Scan the entries below. Report each line where the string "Delete" occurs.

"""

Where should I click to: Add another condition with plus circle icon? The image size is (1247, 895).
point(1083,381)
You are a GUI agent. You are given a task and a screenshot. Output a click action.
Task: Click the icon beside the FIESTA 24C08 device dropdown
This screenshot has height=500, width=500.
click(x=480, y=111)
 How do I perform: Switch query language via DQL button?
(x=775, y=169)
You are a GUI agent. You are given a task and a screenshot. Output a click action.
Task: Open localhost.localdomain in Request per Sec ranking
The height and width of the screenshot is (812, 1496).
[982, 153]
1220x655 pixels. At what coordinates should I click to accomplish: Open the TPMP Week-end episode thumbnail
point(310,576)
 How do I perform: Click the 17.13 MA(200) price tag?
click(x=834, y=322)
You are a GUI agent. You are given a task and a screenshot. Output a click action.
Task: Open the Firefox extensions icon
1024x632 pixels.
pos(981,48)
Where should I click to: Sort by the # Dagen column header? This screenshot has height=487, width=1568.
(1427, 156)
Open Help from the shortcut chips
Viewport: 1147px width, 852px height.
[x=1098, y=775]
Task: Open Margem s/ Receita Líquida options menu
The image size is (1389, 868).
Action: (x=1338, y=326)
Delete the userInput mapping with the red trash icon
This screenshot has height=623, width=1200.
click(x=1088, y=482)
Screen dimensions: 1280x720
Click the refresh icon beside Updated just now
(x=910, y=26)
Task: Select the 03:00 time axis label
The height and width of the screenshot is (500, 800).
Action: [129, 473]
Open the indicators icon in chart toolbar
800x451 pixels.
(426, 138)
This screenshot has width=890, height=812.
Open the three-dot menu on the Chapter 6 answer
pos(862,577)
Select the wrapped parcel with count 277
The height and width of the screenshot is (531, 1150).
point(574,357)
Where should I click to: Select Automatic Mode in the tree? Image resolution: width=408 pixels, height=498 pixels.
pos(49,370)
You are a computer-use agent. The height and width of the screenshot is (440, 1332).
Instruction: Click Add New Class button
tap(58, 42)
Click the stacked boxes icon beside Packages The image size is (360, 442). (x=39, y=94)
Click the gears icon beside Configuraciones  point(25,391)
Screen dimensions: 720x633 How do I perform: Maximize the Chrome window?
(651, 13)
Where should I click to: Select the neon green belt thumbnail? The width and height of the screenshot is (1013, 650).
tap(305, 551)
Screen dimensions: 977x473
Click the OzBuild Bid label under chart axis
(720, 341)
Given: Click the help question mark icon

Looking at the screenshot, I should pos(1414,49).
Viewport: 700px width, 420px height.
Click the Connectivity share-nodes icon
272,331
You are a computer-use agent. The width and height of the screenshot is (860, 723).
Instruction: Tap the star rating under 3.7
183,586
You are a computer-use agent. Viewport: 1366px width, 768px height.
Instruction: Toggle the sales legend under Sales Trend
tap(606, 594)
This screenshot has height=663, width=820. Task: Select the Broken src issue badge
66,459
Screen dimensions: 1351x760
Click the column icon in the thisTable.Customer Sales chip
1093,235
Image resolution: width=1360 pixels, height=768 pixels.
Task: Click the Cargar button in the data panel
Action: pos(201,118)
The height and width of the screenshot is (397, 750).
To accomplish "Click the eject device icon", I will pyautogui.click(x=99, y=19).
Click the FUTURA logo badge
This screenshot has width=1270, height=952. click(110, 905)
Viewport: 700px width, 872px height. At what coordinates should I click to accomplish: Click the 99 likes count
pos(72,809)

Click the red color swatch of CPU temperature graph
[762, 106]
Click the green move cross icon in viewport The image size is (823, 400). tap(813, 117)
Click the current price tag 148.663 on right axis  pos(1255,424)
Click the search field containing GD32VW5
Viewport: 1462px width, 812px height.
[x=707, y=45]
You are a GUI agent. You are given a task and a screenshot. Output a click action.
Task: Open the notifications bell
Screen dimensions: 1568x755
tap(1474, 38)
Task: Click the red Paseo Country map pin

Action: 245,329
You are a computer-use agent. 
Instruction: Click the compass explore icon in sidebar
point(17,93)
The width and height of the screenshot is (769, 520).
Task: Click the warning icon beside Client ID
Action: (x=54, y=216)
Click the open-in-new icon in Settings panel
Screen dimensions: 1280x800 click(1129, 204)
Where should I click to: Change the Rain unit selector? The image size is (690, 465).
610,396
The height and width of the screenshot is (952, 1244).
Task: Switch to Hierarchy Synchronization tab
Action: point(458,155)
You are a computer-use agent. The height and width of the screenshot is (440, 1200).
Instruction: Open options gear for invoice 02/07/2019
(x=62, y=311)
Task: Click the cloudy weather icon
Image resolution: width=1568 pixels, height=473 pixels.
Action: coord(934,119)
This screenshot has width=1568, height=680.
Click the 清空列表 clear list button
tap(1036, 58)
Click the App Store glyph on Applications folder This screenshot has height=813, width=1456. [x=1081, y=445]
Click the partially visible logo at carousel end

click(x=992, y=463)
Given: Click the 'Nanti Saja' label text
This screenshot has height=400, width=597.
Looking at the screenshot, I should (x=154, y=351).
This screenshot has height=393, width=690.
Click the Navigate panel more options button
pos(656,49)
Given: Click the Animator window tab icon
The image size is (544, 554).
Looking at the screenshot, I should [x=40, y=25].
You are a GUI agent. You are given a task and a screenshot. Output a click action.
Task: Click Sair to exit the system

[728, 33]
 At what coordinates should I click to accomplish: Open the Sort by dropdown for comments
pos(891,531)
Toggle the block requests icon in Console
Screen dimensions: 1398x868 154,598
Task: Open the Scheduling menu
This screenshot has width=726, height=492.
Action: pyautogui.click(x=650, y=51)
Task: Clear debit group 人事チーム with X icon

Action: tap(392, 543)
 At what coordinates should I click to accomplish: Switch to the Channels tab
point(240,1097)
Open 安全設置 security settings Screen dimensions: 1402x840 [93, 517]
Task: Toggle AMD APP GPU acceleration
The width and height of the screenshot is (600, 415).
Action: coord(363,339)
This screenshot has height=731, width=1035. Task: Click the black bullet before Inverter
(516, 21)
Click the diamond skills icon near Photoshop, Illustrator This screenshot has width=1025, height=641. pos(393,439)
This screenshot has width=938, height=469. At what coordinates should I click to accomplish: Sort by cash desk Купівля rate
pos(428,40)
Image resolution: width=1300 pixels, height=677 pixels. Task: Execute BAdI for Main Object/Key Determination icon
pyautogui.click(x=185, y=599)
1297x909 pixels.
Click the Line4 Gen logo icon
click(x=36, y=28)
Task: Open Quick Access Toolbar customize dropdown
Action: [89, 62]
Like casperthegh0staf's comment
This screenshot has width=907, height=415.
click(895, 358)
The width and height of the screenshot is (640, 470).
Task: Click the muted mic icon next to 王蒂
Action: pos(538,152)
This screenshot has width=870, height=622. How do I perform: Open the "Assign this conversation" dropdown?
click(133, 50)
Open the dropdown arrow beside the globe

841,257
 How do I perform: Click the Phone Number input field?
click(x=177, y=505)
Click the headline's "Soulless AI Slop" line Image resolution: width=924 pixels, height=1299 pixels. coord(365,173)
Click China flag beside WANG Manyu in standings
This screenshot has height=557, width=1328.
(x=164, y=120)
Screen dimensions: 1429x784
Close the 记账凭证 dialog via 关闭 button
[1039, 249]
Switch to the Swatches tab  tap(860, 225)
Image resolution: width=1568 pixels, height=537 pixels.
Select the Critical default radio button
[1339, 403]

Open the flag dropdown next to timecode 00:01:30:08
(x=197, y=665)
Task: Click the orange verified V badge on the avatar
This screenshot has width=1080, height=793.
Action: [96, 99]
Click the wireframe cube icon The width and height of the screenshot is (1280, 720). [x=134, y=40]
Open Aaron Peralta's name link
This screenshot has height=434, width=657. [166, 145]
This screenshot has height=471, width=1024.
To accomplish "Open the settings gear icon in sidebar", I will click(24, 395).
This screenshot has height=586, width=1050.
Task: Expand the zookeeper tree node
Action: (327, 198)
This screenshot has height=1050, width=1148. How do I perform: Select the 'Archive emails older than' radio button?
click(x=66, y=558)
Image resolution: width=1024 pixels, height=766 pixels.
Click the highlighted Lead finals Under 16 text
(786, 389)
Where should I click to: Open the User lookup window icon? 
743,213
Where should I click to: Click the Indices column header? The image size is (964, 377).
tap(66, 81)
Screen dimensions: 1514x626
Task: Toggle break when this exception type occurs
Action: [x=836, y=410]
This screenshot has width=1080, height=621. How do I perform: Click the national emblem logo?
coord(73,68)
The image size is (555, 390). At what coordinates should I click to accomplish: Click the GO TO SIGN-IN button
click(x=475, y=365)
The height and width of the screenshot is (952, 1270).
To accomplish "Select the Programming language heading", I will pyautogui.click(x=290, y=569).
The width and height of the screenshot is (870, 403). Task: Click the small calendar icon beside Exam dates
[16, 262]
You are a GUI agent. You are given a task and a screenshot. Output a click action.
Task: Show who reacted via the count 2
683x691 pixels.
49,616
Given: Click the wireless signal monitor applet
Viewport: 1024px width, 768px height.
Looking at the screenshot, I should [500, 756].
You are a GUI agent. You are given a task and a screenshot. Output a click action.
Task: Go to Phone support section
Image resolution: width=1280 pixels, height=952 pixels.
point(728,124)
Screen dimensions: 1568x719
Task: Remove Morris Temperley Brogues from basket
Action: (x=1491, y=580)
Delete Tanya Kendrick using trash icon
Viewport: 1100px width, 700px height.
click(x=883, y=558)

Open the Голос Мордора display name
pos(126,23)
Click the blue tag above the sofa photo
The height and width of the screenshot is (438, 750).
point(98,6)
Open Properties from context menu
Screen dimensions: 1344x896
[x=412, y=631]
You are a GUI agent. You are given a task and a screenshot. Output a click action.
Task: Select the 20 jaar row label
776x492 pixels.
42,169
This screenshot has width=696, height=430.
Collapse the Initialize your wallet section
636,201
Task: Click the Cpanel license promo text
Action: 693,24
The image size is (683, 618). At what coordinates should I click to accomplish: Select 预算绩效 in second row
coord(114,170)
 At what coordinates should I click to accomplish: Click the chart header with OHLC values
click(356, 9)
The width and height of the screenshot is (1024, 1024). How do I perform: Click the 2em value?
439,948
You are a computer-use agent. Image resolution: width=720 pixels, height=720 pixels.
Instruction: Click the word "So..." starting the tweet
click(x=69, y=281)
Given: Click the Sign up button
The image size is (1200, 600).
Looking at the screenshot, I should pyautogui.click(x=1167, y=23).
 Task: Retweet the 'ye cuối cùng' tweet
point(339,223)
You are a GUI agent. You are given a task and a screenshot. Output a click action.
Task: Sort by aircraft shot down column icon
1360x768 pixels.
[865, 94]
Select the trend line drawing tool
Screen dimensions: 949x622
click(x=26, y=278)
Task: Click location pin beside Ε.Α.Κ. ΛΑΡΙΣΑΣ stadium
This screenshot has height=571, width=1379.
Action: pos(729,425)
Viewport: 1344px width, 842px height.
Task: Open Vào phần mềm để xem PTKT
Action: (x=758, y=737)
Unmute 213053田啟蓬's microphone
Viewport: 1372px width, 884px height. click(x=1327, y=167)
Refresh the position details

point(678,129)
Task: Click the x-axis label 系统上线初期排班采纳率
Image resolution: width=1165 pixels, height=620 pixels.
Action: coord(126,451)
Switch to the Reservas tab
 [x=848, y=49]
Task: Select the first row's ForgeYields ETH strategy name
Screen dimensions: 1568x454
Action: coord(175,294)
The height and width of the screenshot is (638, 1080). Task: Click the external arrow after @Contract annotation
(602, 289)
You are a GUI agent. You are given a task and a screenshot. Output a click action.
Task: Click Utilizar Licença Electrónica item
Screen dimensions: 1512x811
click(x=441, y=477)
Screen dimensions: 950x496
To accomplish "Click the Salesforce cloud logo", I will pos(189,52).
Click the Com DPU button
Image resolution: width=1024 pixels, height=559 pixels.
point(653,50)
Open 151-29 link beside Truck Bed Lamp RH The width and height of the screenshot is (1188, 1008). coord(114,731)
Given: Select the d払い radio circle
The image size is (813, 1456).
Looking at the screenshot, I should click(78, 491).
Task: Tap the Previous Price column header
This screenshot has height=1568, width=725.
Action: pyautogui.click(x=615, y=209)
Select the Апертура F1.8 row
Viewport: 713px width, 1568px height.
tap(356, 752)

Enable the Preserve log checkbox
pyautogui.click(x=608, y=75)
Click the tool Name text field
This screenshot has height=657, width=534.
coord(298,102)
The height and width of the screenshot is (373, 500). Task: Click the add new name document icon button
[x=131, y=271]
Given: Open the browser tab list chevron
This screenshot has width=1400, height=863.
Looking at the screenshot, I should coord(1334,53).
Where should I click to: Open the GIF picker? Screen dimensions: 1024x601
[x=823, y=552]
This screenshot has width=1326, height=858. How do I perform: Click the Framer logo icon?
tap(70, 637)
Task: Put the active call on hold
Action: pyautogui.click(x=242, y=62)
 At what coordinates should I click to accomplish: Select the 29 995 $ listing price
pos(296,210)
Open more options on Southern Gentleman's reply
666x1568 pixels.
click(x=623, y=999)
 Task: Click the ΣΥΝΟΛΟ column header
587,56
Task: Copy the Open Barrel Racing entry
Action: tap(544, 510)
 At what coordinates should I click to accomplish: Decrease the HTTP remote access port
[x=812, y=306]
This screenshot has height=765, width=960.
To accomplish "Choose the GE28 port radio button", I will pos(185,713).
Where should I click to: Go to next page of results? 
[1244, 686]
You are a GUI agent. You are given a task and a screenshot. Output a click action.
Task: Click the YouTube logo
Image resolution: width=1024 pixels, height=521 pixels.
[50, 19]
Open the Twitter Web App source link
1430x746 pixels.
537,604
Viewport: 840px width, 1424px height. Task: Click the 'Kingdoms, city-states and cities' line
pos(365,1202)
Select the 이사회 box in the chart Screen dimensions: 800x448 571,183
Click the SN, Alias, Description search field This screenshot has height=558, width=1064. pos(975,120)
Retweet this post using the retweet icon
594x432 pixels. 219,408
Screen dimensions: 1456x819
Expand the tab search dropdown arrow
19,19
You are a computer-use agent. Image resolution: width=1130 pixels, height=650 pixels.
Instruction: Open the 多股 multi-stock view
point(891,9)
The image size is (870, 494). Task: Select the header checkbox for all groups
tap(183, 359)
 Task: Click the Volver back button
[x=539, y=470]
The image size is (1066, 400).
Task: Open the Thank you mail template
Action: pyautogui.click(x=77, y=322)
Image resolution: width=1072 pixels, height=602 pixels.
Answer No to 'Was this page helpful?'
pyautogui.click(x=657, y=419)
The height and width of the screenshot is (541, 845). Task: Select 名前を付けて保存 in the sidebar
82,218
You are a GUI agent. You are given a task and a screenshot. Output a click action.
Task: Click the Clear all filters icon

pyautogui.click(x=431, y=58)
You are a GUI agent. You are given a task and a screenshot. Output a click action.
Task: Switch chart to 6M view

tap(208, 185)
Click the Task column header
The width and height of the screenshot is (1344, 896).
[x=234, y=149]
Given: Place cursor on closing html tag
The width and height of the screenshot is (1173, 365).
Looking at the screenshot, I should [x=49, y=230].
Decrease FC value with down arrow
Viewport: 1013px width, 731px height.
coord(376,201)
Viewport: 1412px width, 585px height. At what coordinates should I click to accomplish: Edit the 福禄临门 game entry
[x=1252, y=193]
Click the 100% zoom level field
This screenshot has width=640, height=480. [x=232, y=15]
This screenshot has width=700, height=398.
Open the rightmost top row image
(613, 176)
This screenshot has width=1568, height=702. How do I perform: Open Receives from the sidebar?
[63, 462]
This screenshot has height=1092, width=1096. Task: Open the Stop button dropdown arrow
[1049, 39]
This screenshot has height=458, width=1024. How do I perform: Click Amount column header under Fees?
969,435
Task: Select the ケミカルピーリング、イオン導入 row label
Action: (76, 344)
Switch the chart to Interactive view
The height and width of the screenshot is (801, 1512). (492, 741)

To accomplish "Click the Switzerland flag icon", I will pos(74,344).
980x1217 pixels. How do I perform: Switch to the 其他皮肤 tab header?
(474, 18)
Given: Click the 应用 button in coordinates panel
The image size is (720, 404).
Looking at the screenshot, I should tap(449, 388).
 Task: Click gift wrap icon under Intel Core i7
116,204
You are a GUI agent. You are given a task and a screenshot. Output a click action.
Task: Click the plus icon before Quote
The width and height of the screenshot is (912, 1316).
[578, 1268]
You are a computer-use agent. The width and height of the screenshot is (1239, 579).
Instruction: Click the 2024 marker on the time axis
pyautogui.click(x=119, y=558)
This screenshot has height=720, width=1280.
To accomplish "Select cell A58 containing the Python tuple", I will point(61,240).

"""

| Answer below |
Delete the userInput mapping with the red trash icon
Delete Tanya Kendrick using trash icon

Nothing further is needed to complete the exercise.